Noventa años, una vida extraordinariamente larga y, como es lógico, con muchas alegrías y disgustos. Despido a mi madre con dolor y emoción, pero también con serenidad, aceptando que la realidad es vida, muerte y transformación, misterio que todo lo impregna desde las partículas más elementales hasta el universo en expansión. No voy a hacer aquí ningún panegírico de mi madre ni voy a decir que era una mujer extraordinaria porque no es verdad. Mi madre era una persona como cualquiera de nosotros: con sus virtudes y sus defectos. Pequeñita, semejante a ese grano de mostaza del que habla la parábola del Evangelio, de genio vivo, con alguna que otra manía y tan obstinada en sus ideas que a veces me costaba mucho esfuerzo descabalgarle de ellas. Pero a la vez, de corazón generoso, lleno de simpatía y capaz de empatizar con cualquiera: pasear por Mendillorri con ella suponía pararse continuamente para hablar con gente que yo desconocía por completo. De respuestas rápidas e ingeniosas, se ganaba a los demás con facilidad. A todos los sitios que íbamos (ya fuese el hospital, la carnicería o la frutería) se encargaba de manifestar, aunque no viniese a cuento, que ella era de Jaurrieta. Porque mi madre practicaba, si se me permite una pincelada de humor, una especie de nacionalismo jaurrrietano. En Mendillorri no ha habido un solo día en el que en sus labios no aflorase la palabra Jaurrieta.

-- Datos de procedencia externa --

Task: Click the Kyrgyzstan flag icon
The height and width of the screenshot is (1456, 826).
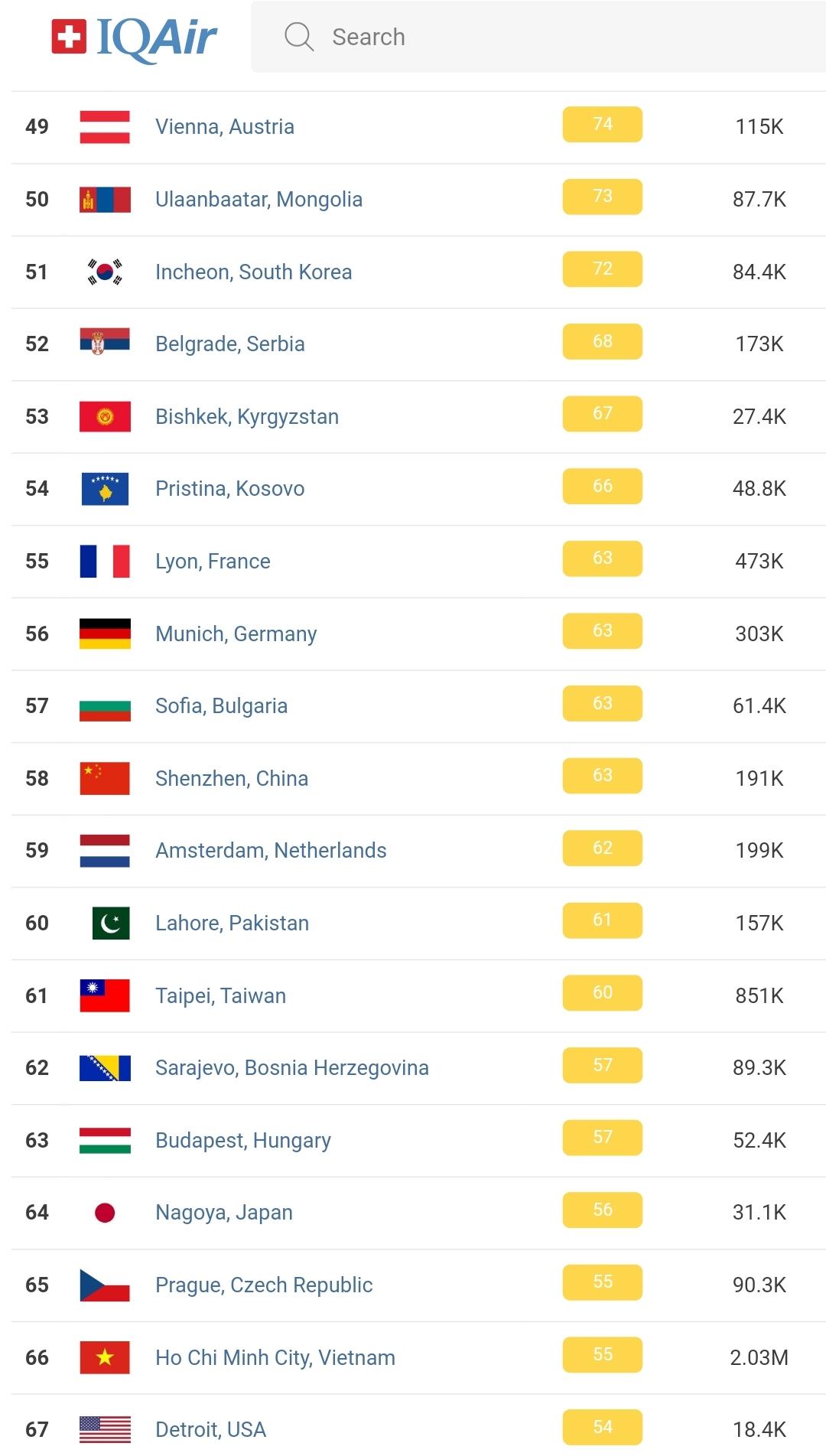Action: [105, 417]
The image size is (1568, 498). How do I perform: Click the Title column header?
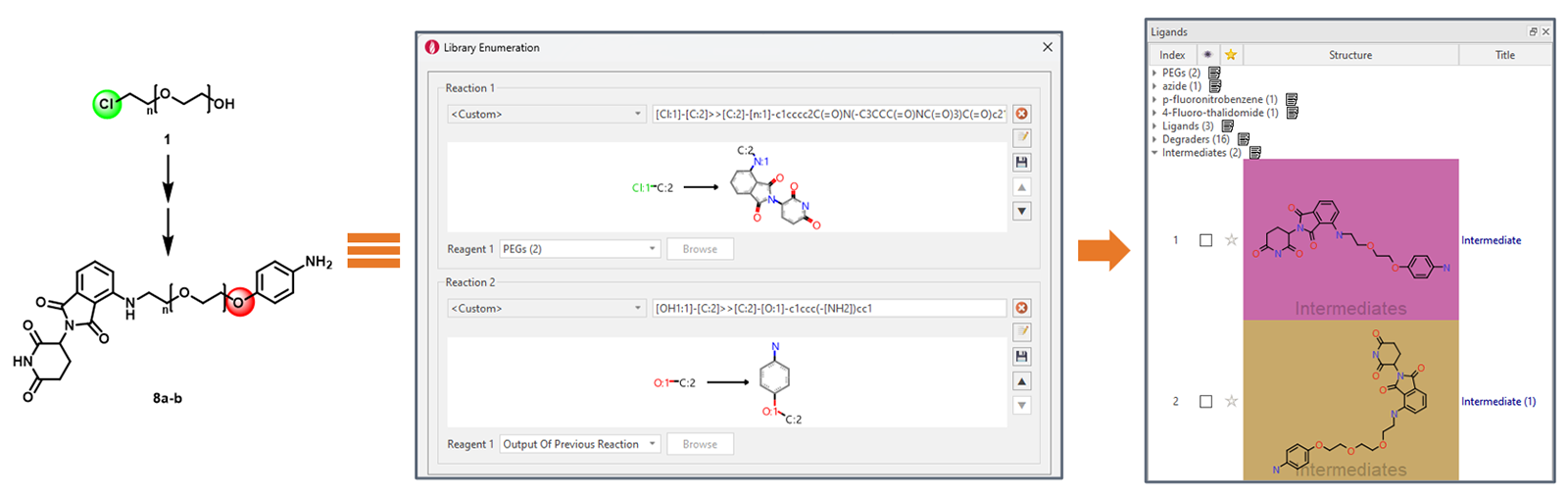tap(1504, 55)
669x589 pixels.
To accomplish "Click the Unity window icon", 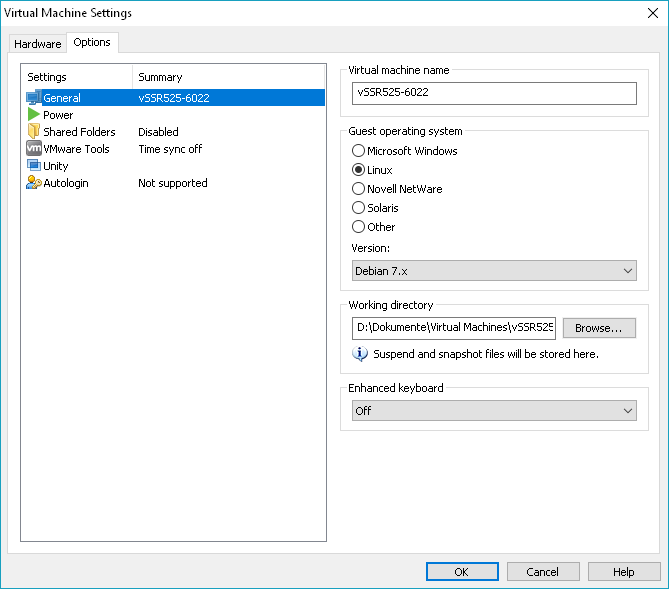I will click(x=33, y=166).
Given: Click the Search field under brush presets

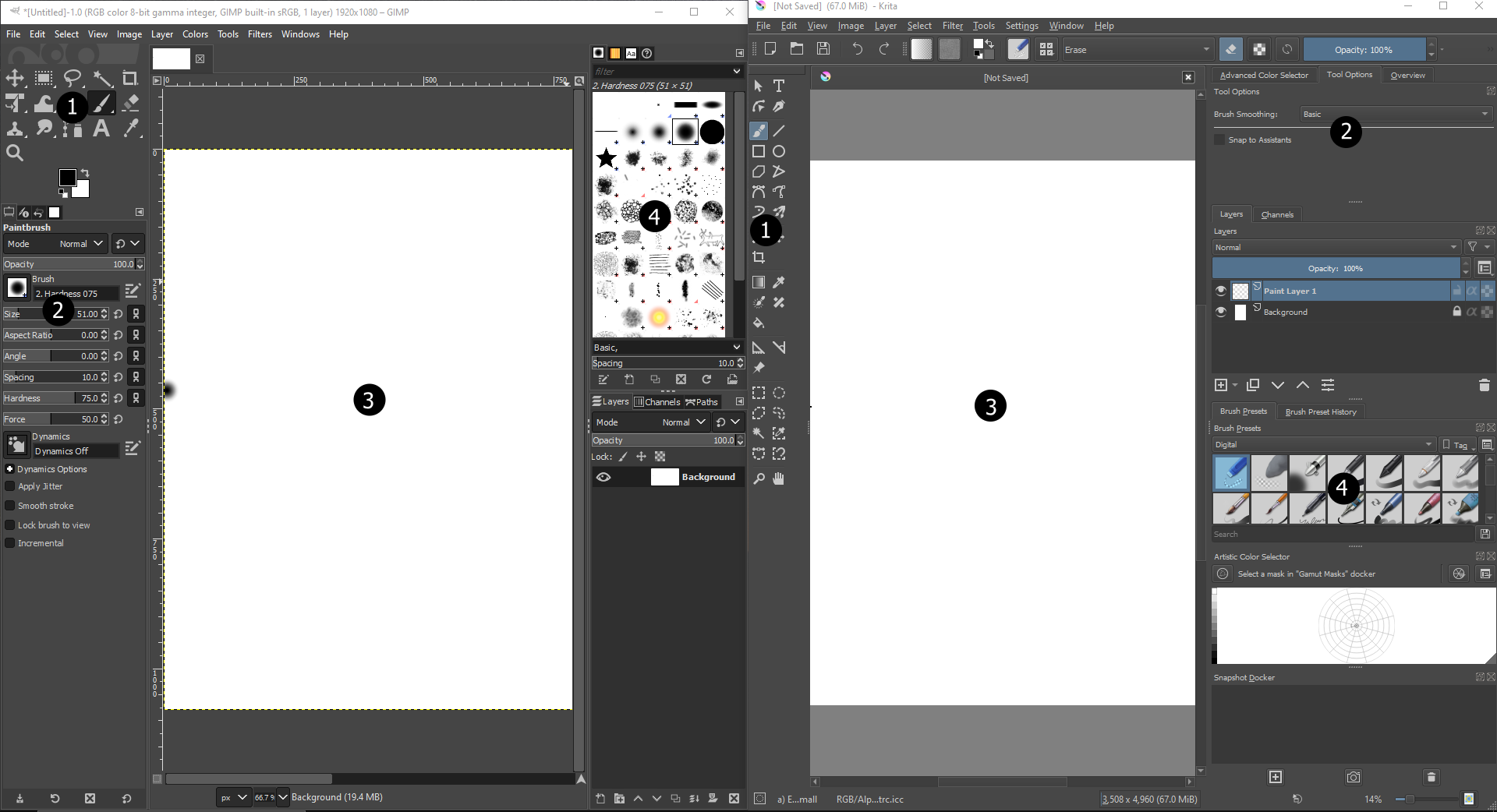Looking at the screenshot, I should [1343, 534].
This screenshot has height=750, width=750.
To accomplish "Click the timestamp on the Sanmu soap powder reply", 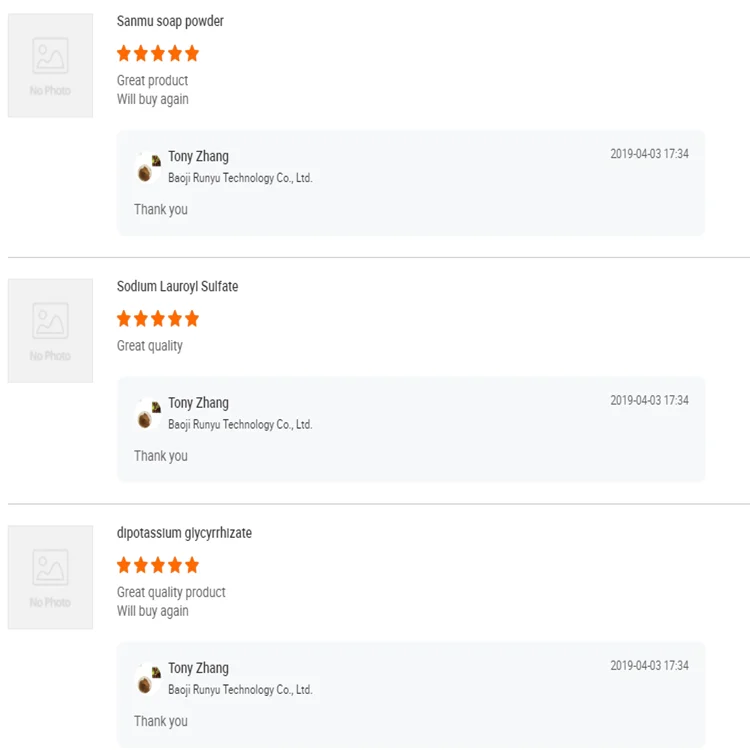I will coord(649,154).
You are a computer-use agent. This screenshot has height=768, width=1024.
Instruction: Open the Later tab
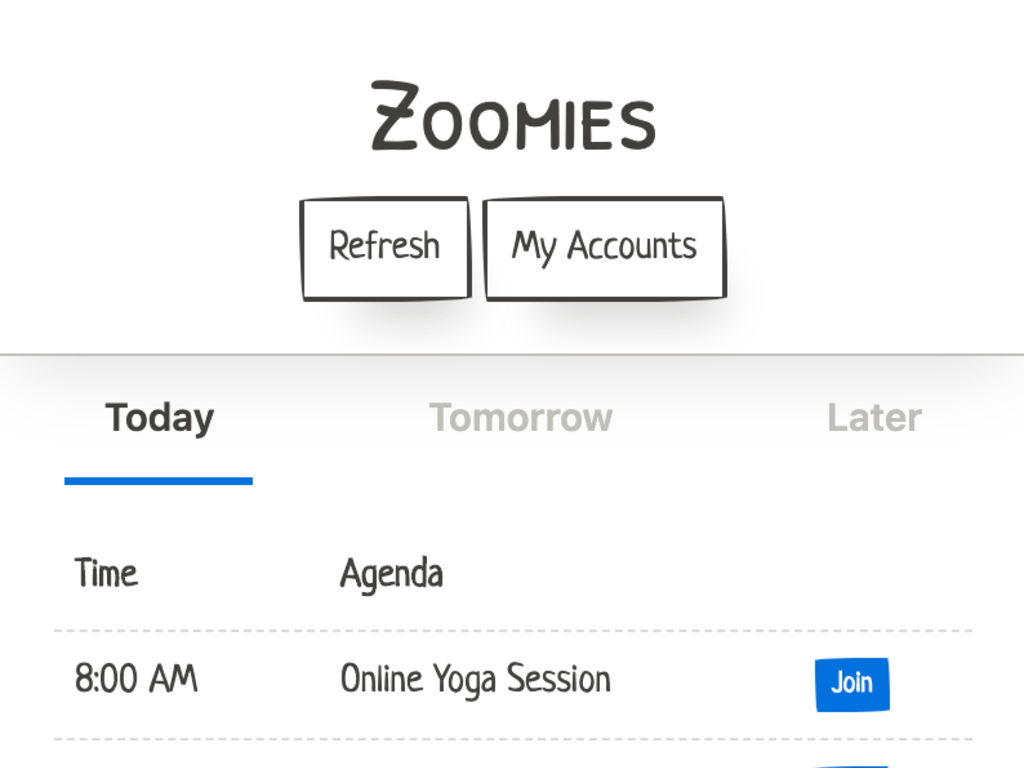(874, 418)
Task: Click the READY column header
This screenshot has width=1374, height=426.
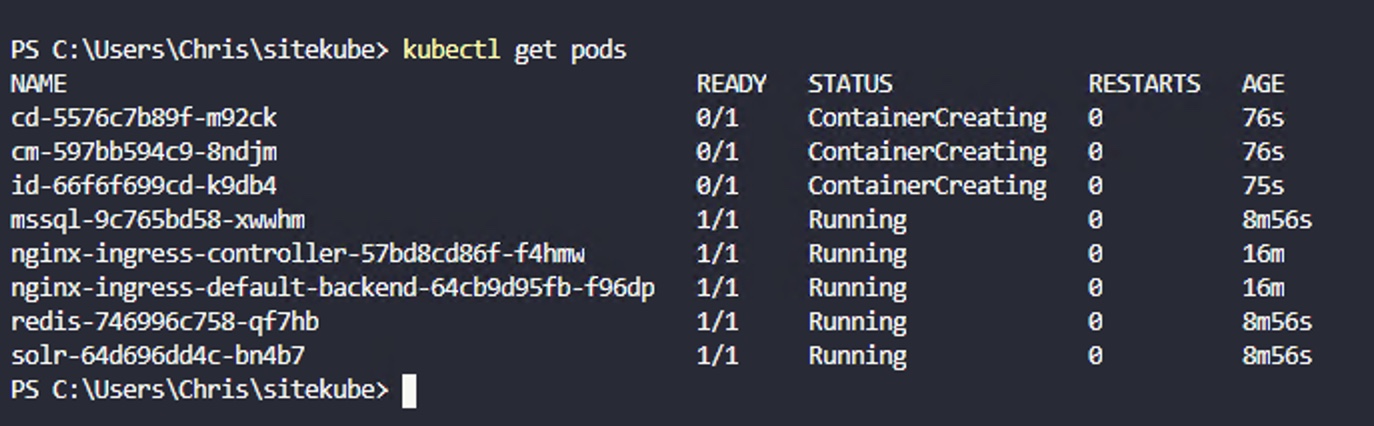Action: [731, 84]

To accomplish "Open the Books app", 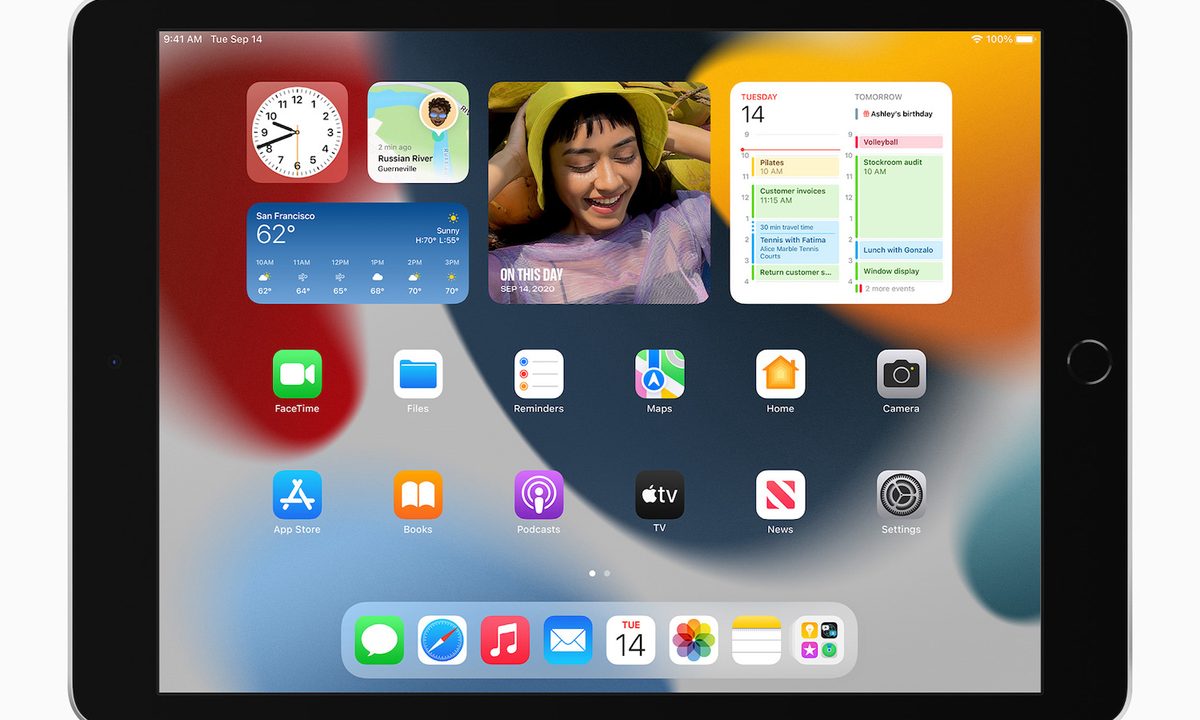I will tap(418, 495).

Hace cosa de tres años paseando por el barrio me dijo: “Que duro es tener que morirse”. Desde entonces ha tenido presente que entraba en la última etapa de su vida y, dado mi carácter despistado, a menudo me repetía las instrucciones: no quiero que me incineres, enterradme en Jaurrieta, ponme una esquela pequeña y hacedme un funeral sencillo. Y así lo hicimos el viernes día 12, bajo un límpido cielo azul, en un entorno resplandeciente por la nieve limpia, recién caída, y sobre un piso de cristal algo peligroso.
Viuda muy joven y con un hijo pequeño, no ha tenido una vida fácil, pero ¿quién la ha tenido? Solo unos pocos privilegiados pueden gozar de una vida regalada. Quizás por eso siempre tenía mucha preocupación por los más desfavorecidos. Y en este aspecto, desde luego, ha seguido la estela de Jesús de Nazaret: la he visto preparar bocadillos a los que llamaban a su puerta, dar de su pequeña pensión una cuota mensual a la Cruz Roja e inculcarme a mí desde pequeño la preocupación por el bienestar de los demás. Con frecuencia me solía repetir aquello que a su vez le decía su madre, mi abuela Eulalia: “Manos que no dais, ¿qué esperáis?”.
Estos últimos años la hemos atendido con esmero y ha muerto con tranquilidad en casa, a mi lado, gracias a la atención domiciliaria de los cuidados paliativos del Hospital San Juan de Dios, servicio que he valorado como un auténtico lujo. Cuidar a un anciano (lo digo sobre todo para los más jóvenes) requiere cierto esfuerzo y algunas renuncias. No lo voy a ocultar, pero tengo que decir también que tiene muchas recompensas en el plano personal. Los besicos que mi madre me ha dado estas últimas semanas (muchos más que en el resto de mi vida) compensan con creces cualquier sacrificio.
Le doy gracias a mi madre por todo, pero especialmente por haberme dado la vida, por su preocupación para que yo recibiera una buena formación y por trasmitirme valores cristianos. Una fe en Jesús que he tenido que actualizar para que fuera significativa para mi vida, pero nada puede actualizarse si previamente no está como potencia o como substrato.
Har ezazu betiko atsedena, pakean, zure Jaurrieta maitean. Beti izango zara bizirik gure bihotzean. Agur, ama.